Исходный документ:
Легендарный актер и музыкант Петр Мамонов, бывший лидер группы "Звуки Му" представил в Риге свой моноспектакль "Как я читал святого Исаака Сирина", в котором попытался придать новое звучание проповедям христианского подвижника VII века. Чтение молитв и наставлений, сопровождаемое техномузыкой и звуковыми эффектами, плавно перетекло в концерт Мамонова и его группы. Перформанс вызвал противоречивые чувства, но заставил задуматься. До конца, правда, досидели лишь самые стойкие фанаты артиста.
Панк-молебен во дворце "ВЭФ"
Если вы видели Петра Мамонова в кино, то знаете, что он потрясающий характерный актер, способный убедительно передать на экране метания русской души — кого бы ни играл: джазмена-алкоголика, стремящегося вырваться из постылой действительности ("Такси-блюз"), мудреца, заплутавшего во тьме ("Шапито-шоу"), праведника, раскаявшегося в страшном грехе молодости ("Остров"), хладнокровного вивисектора, который проводит эксперименты над людьми ("Пыль"). Ну а его моноспектакли "Есть ли жизнь на Марсе?", "Шоколадный Пушкин", "Дед Петр и зайцы", сыгранные на московских сценах, стали по-настоящему культовыми, собирая публику, далекую от театрального мира — фанатов панк-рока, студентов, бывших хиппи и прочих неформалов разных мастей.
Над постановкой "Как я читал святого Исаака Сирина" Мамонов работал шесть лет, искал подходящие жесты, интонации. А родился проект из предложения митрополита Иллариона сделать спектакль по его книге "Духовный мир преподобного Исаака Сирина", в которой описывается главный труд Сирина "Слова Подвижнические".

Записанные данные:

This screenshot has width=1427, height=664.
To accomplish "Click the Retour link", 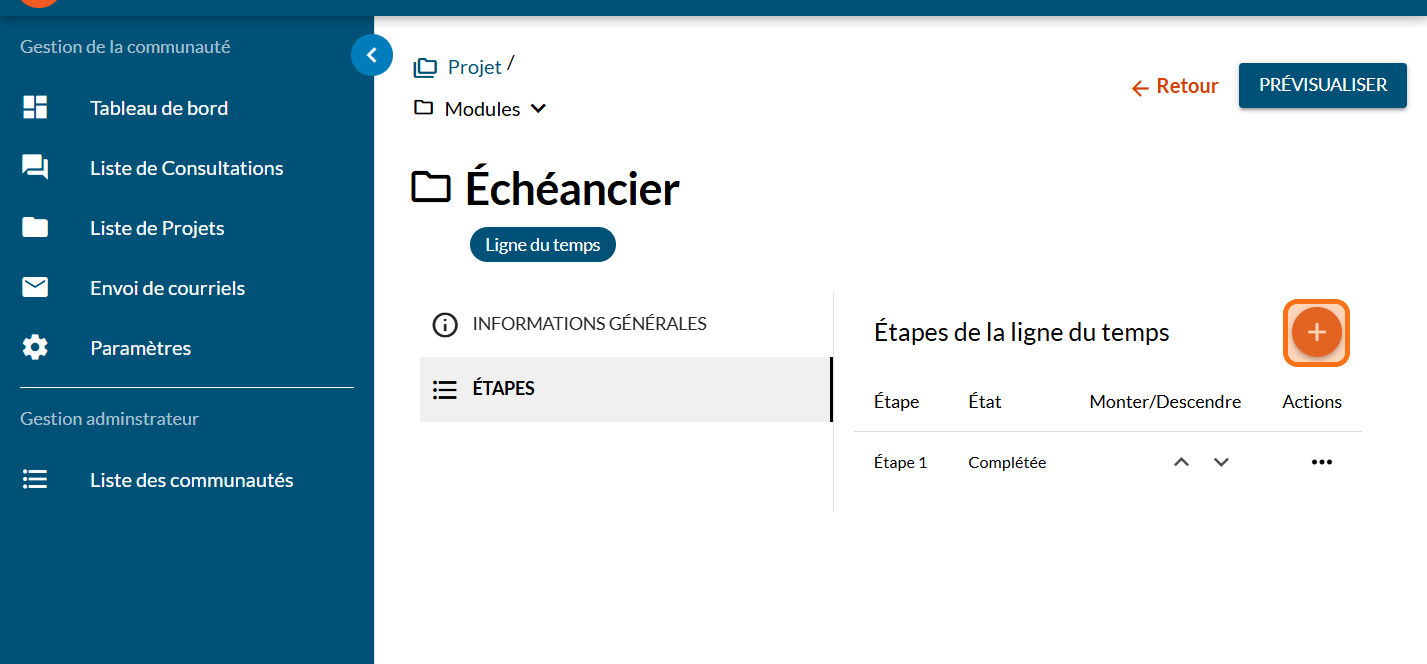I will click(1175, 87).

...

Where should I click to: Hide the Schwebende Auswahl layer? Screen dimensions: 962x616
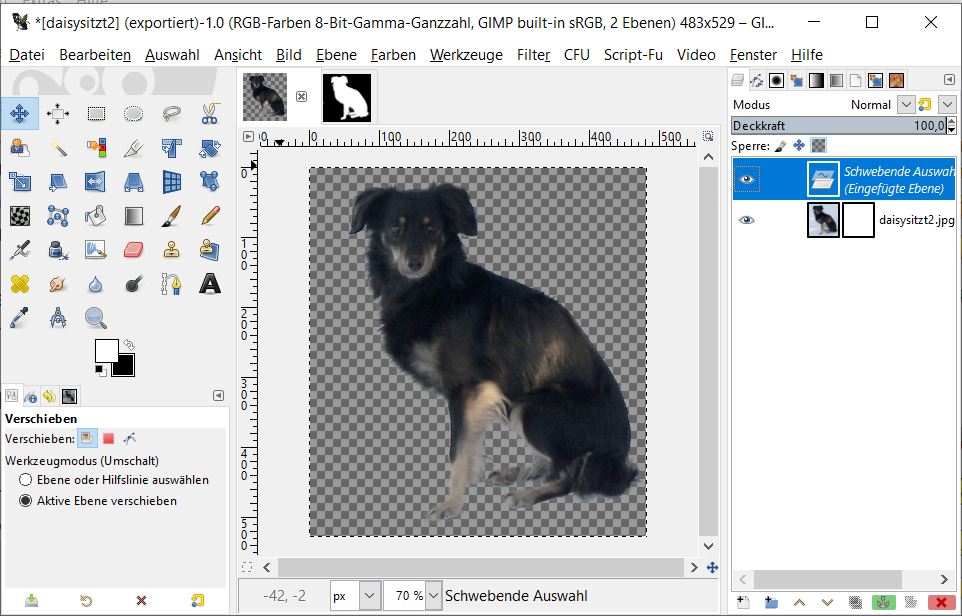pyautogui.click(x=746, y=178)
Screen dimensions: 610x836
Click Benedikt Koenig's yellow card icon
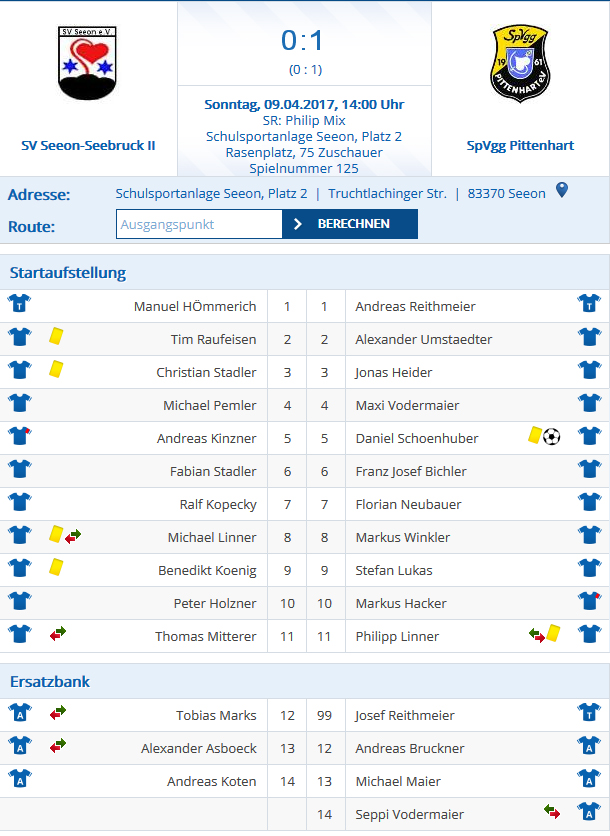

...

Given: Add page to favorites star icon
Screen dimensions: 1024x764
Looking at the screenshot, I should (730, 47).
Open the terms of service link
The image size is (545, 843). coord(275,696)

Короткая задача 1: Перепишите из статьи о спектакле Петра Мамонова фрагмент от слов «Легендарный актер и» до слов «стойкие фанаты артиста.» включительно.
Короткая задача 2: Сколько лет, согласно статье о спектакле Петра Мамонова, он работал над постановкой «Как я читал святого Исаака Сирина»?
Короткая задача 3: Продолжите статью о спектакле Петра Мамонова, начав сразу после ее последнего предложения.

Итоговый ответ 1:
Легендарный актер и музыкант Петр Мамонов, бывший лидер группы "Звуки Му" представил в Риге свой моноспектакль "Как я читал святого Исаака Сирина", в котором попытался придать новое звучание проповедям христианского подвижника VII века. Чтение молитв и наставлений, сопровождаемое техномузыкой и звуковыми эффектами, плавно перетекло в концерт Мамонова и его группы. Перформанс вызвал противоречивые чувства, но заставил задуматься. До конца, правда, досидели лишь самые стойкие фанаты артиста.

Итоговый ответ 2: Шесть лет.

Итоговый ответ 3:
"Меня эта книга поразила наповал, потому что еще никогда в жизни я не испытывал такого шквала любви, нежности к человеку, именно ко мне. Мы же все думаем, что Бог — это что-то такое про можно-нельзя. А это совсем не так.
Бог — наш отец, а мы его дети. Он нас любит, прощает, зовет к себе", - говорил Мамонов о спектакле.
В последние годы образ дедушки панк-рока и записного юродивого Мамонов сменил на амплуа христианского проповедника. Он ведет отшельнический образ жизни, а в интервью признается, что читает только Евангелие и христианскую литературу, и интересует его сейчас прежде всего общение с Богом. Судя по шоу, представленному в Риге, общение это очень интенсивное. Но вот вопрос — стоило ли выносить его на публику? И если стоило, то зачем?
Мамонов появляется на сцене в образе священника в черной сутане и под шум моря начинает торжественно читать молитву, слова которой трудно разобрать — во всяком случае с последних рядов (акустика ли зала тому виной, или плохая настройка звука?). Что-то о грехе, о благодати... В следующей сцене артист резко меняет регистр, представая в образе чудаковатого мужика в ватнике, который укрывает табуреточки оранжевыми тряпками того же цвета, что одеяния буддистстких монахов.
В третьей сцене нам начинает казаться, что перед нами творец, создающий мир на наших глазах, причем самыми примитивными средствами: на голубое полотно налепит красный полукруг и пару лучей — вот вам небо и солнце. Прикроет эту красоту красным полотнищем с желтым кругом — получается кровавый закат. И так весь спектакль: каждый номер как новый клип, но все объединены общей темой — разговором со всевышним.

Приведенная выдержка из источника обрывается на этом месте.